DeepSeek, Jevons, and the price of a token
DeepSeek shipped a frontier-grade reasoning model with open weights and a fraction of the assumed cost, and the market briefly lost its mind. The lasting lesson is not geopolitics. It is that generation is becoming ambient and nearly free, and cheaper generation does not shrink your verification bill. It grows it.
Two weeks ago DeepSeek released R1, an open-weights reasoning model in the class of the expensive frontier systems, trained for a reported fraction of the assumed cost. The market reacted as if the sky were falling, wiped a stunning amount off chip valuations in a day, then mostly took it back. The geopolitics will be argued elsewhere. The thing worth keeping is simpler and more durable than the panic. The price of generating a unit of intelligence is collapsing, and it is collapsing faster than almost anyone budgeted for.
This is the cost curve I said I would follow back in December 2022, and it just steepened.
Put numbers on it. The price of a token has fallen more than 90% since 2023, by the reckoning of people who track this for a living. Epoch AI, measuring the cost of a fixed capability over time, finds inference prices dropping somewhere between 9x and 900x a year depending on the task, with a median that accelerated after the start of 2024. And R1 is the proof in public. Frontier-grade reasoning, the thing that was supposed to be a moat, shipped with open weights that anyone can run. Generation is not just getting cheap. It is becoming ambient, the way bandwidth did, the way storage did. Soon it is a utility you stop thinking about.
I can feel this in my own week. Since January I have moved my work into Windsurf, an AI-first editor, and paired it with Wispr Flow, a voice tool that means I now speak my intent at the machine more than I type it. Gamma turns a few lines of outline into a finished deck. The generation half of my own job, writing the code, drafting the slides, producing the first version of anything, has dropped toward the floor on the same curve the token price is on. What stays on my desk is the other half, reading what came back and deciding whether it is right.
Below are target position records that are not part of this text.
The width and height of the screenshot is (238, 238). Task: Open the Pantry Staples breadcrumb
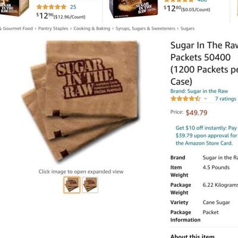[x=53, y=29]
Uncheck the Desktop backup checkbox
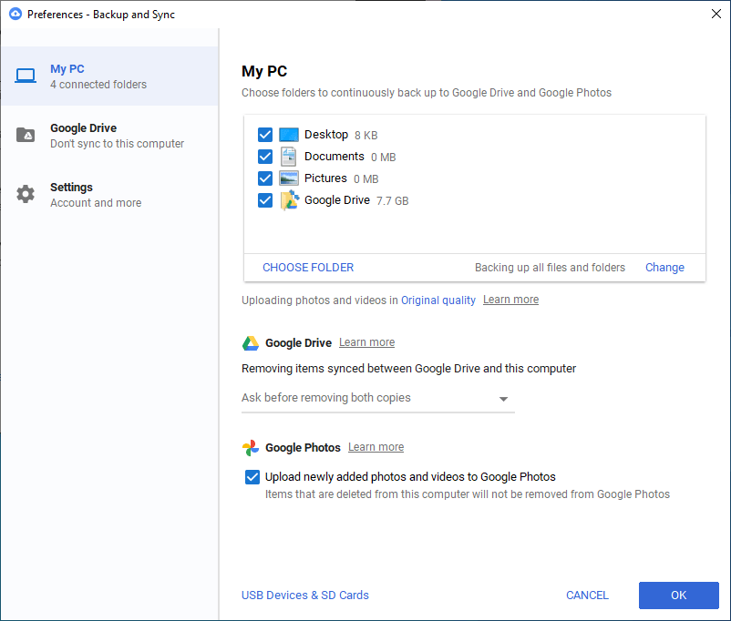Screen dimensions: 731x621 coord(264,134)
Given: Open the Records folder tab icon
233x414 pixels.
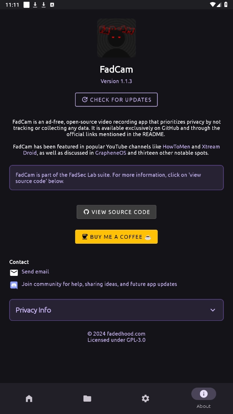Looking at the screenshot, I should pyautogui.click(x=87, y=398).
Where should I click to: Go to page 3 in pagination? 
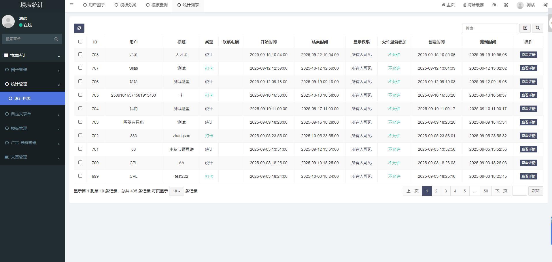[445, 191]
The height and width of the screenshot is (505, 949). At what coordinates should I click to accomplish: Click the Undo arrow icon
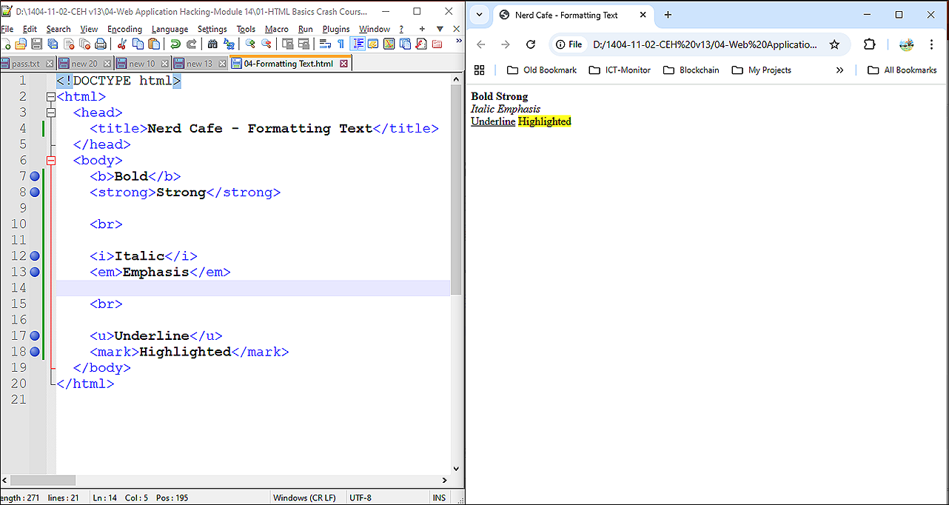pos(175,44)
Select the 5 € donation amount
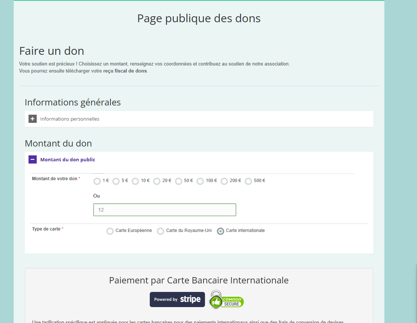This screenshot has height=323, width=417. [x=116, y=181]
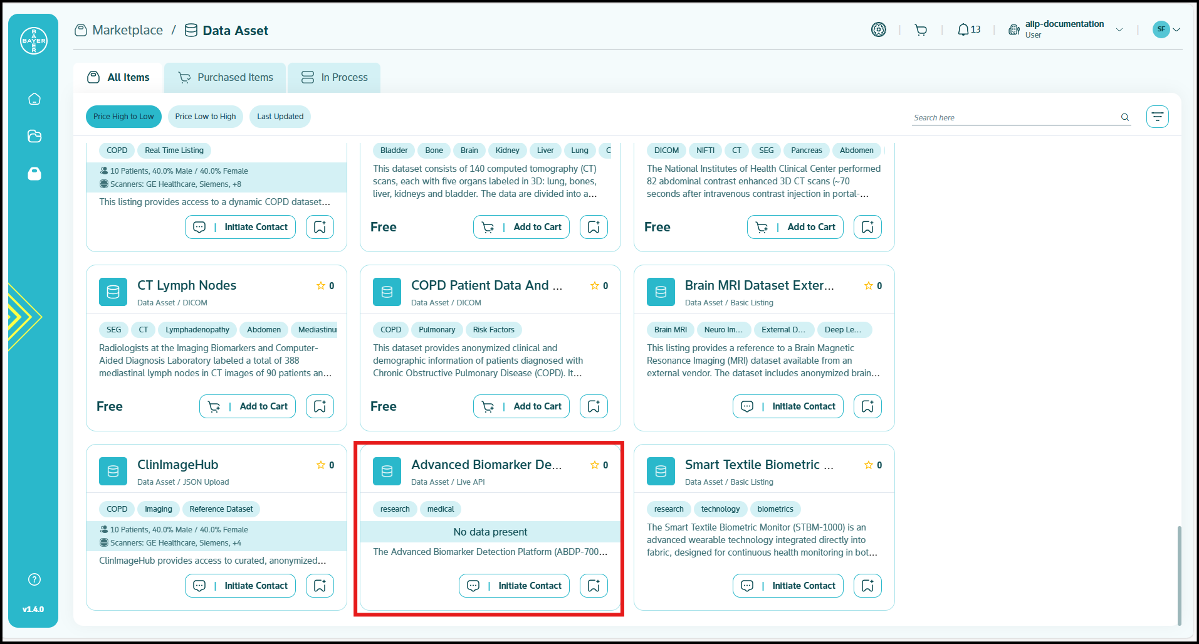Go to Home in the left sidebar
The width and height of the screenshot is (1199, 644).
34,99
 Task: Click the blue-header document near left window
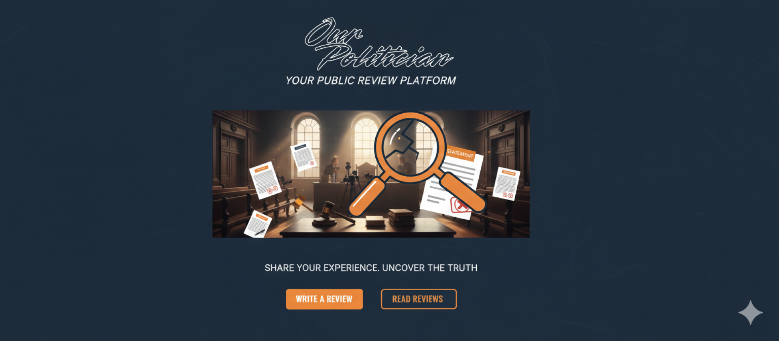click(304, 156)
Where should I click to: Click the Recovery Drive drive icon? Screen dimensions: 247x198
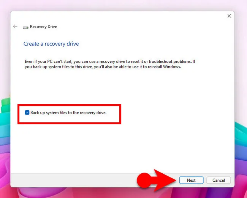pos(25,27)
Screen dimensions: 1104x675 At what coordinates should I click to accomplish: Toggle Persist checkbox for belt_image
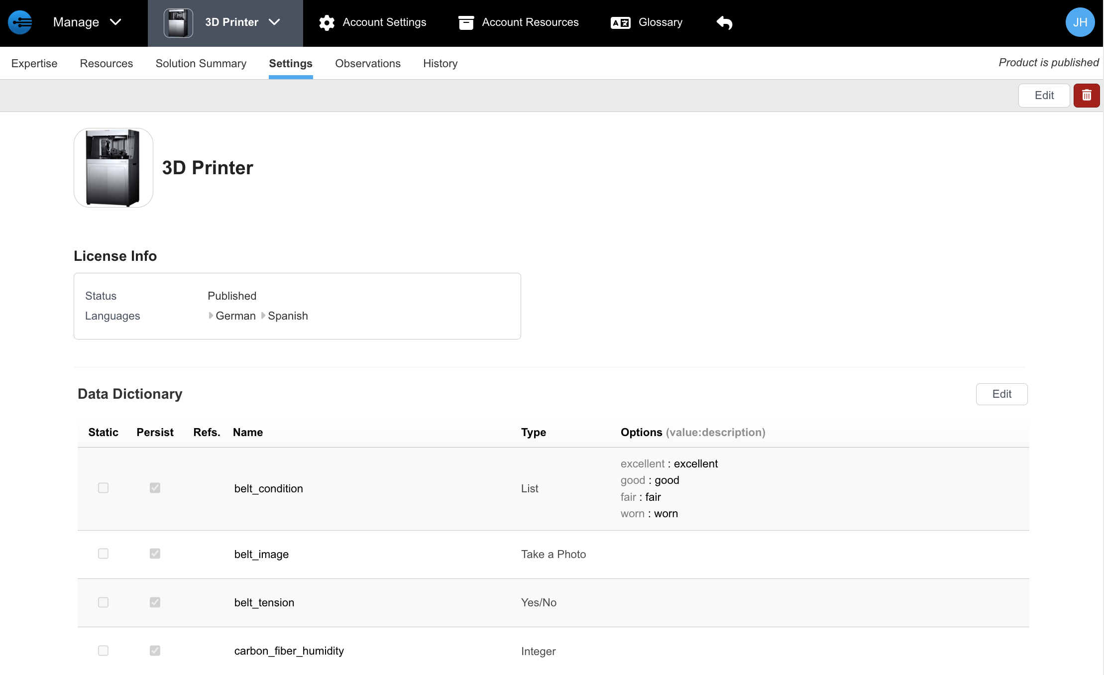[x=155, y=554]
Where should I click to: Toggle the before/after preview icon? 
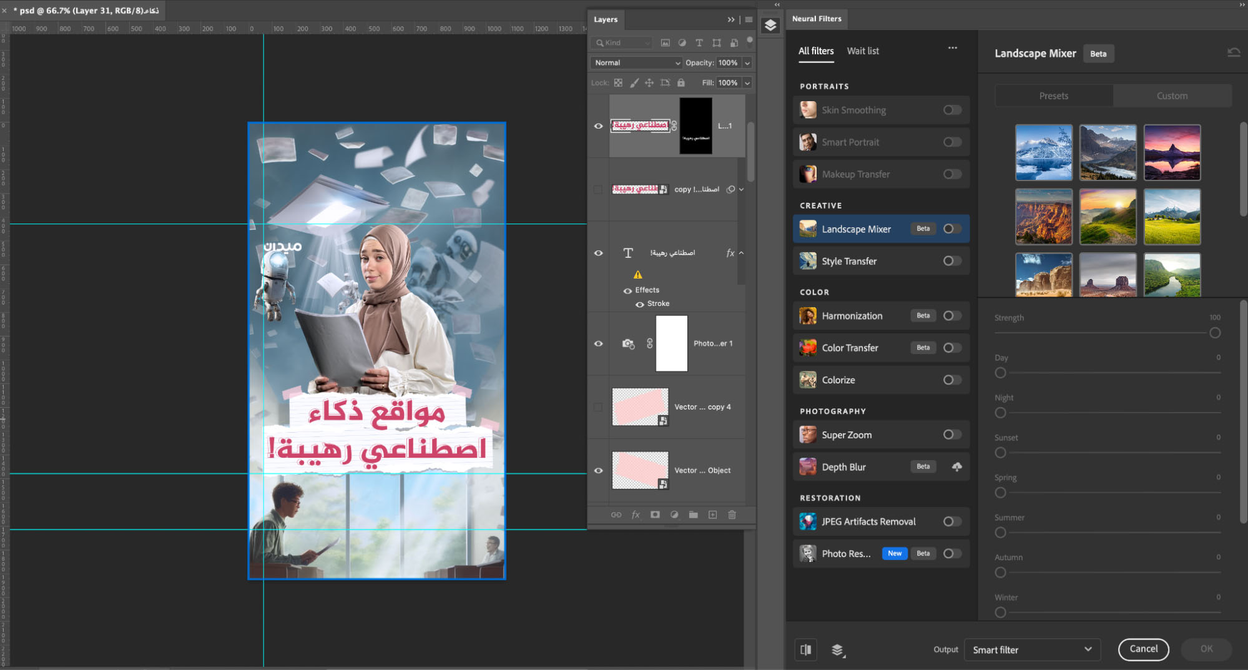tap(806, 649)
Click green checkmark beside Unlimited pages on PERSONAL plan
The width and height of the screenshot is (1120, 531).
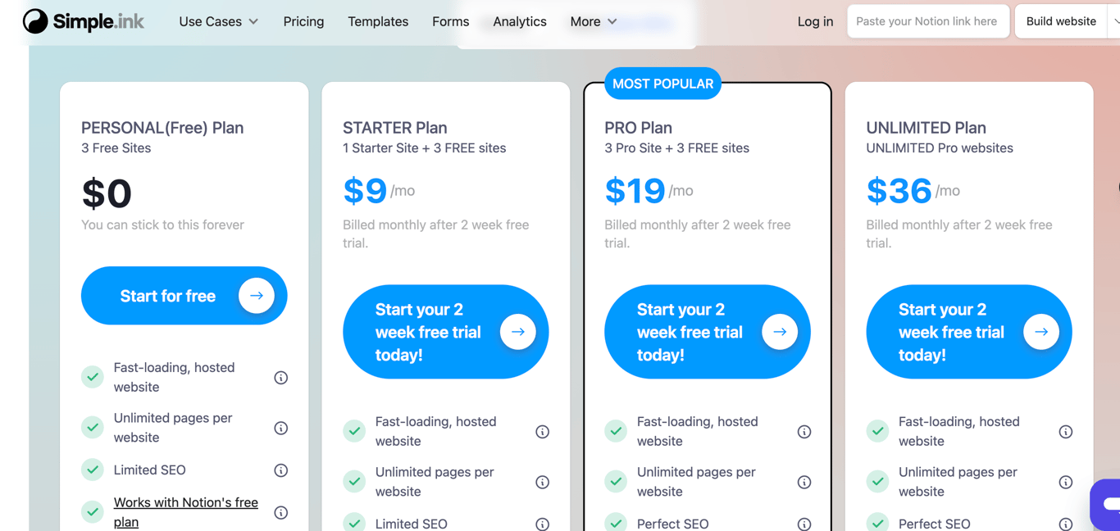92,427
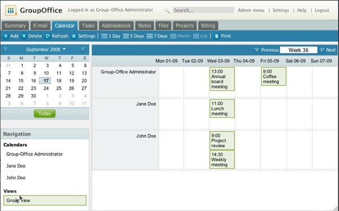The height and width of the screenshot is (211, 339).
Task: Click the Delete icon in toolbar
Action: 24,36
It is not only my editor. On the side I keep shipping small products to feel the curve from the builder’s end, not just the reviewer’s. ReelMaya generates photoreal product videos and ad scenes for e-commerce, the kind of shoot that used to need a model, a photographer, and a studio day, now a few API calls. Costly is a luxury catalog. Both lean on fal.ai for the imagery, and I swap in whatever the newest image model is the week it ships, because the good ones now land every few weeks. Feaws is the other flavor, a bitcoin terminal that forecasts with a stack of quant models. Standing these up alone, in evenings, would have cost a team and a quarter three years ago. That is the collapse from the inside. And each one sharpens the same edge, because a fal.ai render that is subtly wrong and a forecast that is confidently off arrive just as polished as the right answer. The generating went free. The checking is still mine.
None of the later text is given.